Mahbub menjelaskan bahwa permintaan evaluasi ini didasarkan pada aspirasi yang disampaikan oleh warga. Ia menekankan perlunya kajian ulang untuk memastikan apakah NJOP yang ditetapkan sudah sesuai dengan kondisi riil di lapangan.
Selain itu, DPRD juga menyoroti pentingnya klasifikasi objek pajak agar lebih jelas dan terhindar dari subjektivitas petugas. “Klasifikasi objek pajak itu penting, paling tidak harus ada indikator yang jelas,” katanya.

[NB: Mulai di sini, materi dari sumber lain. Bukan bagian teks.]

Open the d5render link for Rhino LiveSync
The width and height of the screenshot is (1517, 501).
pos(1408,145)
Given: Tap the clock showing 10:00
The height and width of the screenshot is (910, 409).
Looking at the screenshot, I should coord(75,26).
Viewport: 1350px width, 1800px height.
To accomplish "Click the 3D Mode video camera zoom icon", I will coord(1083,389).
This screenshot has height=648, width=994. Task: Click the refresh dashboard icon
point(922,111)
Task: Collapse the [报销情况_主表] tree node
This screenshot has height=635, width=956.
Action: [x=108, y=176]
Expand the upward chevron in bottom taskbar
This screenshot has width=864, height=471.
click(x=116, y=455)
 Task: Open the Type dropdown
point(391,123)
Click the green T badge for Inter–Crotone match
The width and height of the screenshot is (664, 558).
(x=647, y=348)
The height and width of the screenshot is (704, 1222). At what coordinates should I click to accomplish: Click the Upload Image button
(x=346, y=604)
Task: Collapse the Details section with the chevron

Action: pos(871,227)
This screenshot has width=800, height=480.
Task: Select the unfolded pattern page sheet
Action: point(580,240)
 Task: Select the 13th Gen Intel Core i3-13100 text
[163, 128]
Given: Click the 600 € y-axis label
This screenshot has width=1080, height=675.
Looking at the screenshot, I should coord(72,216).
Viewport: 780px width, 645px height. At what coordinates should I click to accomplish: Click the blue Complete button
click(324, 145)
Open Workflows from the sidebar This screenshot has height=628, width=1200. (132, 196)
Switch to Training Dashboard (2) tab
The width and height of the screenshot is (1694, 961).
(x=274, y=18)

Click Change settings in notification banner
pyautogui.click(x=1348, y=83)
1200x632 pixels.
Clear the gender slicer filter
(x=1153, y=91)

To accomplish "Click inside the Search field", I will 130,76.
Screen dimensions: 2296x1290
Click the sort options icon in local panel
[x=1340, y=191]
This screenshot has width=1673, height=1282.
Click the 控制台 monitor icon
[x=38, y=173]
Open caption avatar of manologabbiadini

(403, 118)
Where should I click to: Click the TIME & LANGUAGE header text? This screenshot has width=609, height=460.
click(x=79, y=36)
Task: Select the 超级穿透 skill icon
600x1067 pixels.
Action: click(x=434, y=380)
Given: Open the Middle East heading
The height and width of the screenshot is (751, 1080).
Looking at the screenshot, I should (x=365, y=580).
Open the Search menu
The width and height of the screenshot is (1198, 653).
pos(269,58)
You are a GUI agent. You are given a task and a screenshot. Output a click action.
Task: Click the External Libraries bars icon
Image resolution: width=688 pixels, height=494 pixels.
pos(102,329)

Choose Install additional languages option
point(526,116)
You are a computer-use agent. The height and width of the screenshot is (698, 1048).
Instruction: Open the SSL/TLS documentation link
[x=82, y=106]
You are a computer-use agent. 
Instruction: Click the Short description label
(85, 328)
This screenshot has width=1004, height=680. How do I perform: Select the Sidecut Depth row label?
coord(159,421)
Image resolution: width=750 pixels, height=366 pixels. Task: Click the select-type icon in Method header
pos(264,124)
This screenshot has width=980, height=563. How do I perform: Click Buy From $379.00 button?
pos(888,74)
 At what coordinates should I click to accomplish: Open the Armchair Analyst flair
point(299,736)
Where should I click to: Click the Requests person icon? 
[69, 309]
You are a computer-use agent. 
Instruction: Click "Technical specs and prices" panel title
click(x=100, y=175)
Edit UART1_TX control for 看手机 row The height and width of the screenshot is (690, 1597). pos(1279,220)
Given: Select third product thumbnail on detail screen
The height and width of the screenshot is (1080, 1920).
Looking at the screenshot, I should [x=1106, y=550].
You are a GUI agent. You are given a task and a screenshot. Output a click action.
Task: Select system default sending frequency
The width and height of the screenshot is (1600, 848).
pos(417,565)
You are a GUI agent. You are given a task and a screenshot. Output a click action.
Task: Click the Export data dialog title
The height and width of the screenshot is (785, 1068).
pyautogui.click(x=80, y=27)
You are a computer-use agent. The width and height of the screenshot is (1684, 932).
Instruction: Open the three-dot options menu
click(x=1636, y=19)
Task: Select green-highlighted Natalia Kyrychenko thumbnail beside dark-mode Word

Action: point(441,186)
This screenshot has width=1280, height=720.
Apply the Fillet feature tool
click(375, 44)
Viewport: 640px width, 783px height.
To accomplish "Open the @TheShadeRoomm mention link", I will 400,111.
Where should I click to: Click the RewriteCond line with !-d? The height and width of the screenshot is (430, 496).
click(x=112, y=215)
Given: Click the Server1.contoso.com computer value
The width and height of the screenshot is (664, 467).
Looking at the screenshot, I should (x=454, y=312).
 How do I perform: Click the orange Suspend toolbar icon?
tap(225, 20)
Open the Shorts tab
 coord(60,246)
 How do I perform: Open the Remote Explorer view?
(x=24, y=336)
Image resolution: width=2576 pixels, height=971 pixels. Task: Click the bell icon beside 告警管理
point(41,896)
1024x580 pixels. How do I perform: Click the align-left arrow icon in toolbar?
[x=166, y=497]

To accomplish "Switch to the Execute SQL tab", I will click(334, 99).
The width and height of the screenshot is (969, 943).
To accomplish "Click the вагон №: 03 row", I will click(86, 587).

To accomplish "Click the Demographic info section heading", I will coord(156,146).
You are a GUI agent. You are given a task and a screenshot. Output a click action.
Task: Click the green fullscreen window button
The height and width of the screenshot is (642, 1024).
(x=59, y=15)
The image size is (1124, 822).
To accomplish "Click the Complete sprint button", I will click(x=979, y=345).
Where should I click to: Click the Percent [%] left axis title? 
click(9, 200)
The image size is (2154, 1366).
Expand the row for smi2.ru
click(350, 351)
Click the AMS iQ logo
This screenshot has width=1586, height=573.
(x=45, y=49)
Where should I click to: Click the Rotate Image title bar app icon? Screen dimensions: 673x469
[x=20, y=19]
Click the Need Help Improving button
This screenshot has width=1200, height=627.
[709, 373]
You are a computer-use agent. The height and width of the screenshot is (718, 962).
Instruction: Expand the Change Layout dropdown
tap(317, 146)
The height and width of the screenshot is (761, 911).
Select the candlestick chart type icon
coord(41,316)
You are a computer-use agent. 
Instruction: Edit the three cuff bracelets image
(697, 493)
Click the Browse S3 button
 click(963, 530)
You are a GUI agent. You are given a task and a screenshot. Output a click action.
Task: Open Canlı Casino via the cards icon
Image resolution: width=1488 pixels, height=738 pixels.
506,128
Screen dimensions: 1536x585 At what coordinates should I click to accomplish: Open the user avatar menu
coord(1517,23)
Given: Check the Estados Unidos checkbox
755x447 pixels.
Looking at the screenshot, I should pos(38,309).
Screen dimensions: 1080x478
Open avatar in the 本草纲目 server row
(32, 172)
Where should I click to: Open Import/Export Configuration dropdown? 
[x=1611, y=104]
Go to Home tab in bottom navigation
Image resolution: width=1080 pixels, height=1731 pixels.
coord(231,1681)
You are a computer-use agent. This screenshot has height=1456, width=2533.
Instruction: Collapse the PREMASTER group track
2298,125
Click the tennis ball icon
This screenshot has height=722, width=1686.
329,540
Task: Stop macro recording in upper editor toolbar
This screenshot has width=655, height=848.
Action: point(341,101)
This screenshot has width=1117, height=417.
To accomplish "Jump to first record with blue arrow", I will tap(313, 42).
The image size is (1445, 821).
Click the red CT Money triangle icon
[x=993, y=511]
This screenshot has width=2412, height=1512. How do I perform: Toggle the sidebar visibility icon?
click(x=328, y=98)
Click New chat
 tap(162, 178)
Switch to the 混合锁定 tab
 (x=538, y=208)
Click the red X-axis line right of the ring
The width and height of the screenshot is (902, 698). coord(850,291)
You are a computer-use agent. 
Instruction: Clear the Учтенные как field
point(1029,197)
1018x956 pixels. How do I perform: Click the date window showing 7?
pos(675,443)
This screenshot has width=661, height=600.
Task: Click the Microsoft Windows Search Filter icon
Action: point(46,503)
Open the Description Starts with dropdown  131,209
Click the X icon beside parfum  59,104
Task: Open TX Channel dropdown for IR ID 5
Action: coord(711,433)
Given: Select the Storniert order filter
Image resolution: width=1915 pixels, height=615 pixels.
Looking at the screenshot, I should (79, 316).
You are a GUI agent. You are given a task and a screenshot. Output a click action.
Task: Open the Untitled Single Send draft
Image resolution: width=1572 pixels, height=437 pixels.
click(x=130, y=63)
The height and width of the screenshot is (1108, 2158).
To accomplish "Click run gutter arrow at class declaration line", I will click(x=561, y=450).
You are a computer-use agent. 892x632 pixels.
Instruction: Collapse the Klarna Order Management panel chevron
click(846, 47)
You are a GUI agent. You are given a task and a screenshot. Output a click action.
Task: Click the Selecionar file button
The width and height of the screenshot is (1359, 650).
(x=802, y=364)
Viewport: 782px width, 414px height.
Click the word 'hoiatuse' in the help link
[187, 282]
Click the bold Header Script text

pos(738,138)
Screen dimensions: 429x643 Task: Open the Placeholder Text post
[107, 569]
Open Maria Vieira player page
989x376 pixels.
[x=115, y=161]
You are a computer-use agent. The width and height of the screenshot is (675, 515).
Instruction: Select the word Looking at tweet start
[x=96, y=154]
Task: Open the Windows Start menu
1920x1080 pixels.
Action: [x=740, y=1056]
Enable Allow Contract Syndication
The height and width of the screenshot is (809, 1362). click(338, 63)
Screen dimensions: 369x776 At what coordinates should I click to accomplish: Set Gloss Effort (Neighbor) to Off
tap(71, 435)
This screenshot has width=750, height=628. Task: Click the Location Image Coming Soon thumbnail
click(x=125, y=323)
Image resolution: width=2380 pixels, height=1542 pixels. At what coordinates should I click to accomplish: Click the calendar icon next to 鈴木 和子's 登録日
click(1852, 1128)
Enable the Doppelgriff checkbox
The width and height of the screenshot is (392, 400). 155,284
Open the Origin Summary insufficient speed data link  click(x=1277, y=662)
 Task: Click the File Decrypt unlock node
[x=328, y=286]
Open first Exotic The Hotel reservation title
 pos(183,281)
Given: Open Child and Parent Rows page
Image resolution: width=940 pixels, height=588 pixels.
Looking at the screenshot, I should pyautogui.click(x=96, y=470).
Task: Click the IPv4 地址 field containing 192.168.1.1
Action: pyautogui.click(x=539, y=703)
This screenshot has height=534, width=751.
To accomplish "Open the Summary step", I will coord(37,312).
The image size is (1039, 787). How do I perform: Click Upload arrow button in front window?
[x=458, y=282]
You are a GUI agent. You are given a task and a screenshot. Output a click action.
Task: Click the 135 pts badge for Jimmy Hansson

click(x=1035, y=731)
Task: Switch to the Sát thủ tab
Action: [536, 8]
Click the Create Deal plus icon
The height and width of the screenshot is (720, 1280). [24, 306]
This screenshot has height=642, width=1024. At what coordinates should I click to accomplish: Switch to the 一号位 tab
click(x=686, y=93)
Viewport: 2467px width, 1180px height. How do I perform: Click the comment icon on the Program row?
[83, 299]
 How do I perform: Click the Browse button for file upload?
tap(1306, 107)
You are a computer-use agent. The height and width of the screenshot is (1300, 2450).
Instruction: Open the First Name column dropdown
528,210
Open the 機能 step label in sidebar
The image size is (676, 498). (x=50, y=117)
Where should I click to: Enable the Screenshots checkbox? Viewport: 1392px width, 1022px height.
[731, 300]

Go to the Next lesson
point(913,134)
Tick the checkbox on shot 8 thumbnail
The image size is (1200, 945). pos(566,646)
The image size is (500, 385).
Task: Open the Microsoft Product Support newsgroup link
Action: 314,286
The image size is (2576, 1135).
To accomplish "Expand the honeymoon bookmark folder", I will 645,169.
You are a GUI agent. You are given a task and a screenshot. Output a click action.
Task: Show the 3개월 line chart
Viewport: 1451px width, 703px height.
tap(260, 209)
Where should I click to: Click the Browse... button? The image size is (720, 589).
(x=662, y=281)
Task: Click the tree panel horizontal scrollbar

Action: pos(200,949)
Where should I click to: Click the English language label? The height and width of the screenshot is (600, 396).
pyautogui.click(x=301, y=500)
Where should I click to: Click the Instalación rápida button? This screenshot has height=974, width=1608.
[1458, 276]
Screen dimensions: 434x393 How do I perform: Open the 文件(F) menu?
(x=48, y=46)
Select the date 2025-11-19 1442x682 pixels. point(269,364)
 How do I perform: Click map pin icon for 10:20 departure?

DPRD juga mendorong pemda untuk memberikan kebijakan pengurangan atau bahkan pembebasan PBB-P2 bagi warga miskin atau kurang mampu. Menurut Mahbub, kewenangan ini sudah diatur dalam Peraturan Daerah tentang Pajak Daerah dan Retribusi Daerah (Perda PDRD).
Mahbub menambahkan bahwa pengurangan atau pembebasan pajak ini bersifat “bottom-up”, artinya harus ada permohonan dari masyarakat kepada pemda. Permohonan ini nantinya akan dipertimbangkan dan disetujui oleh kepala daerah. Hal ini berbeda dengan kebijakan pembebasan sanksi denda atau diskon yang bisa langsung diberikan oleh pemerintah. (wa/ar)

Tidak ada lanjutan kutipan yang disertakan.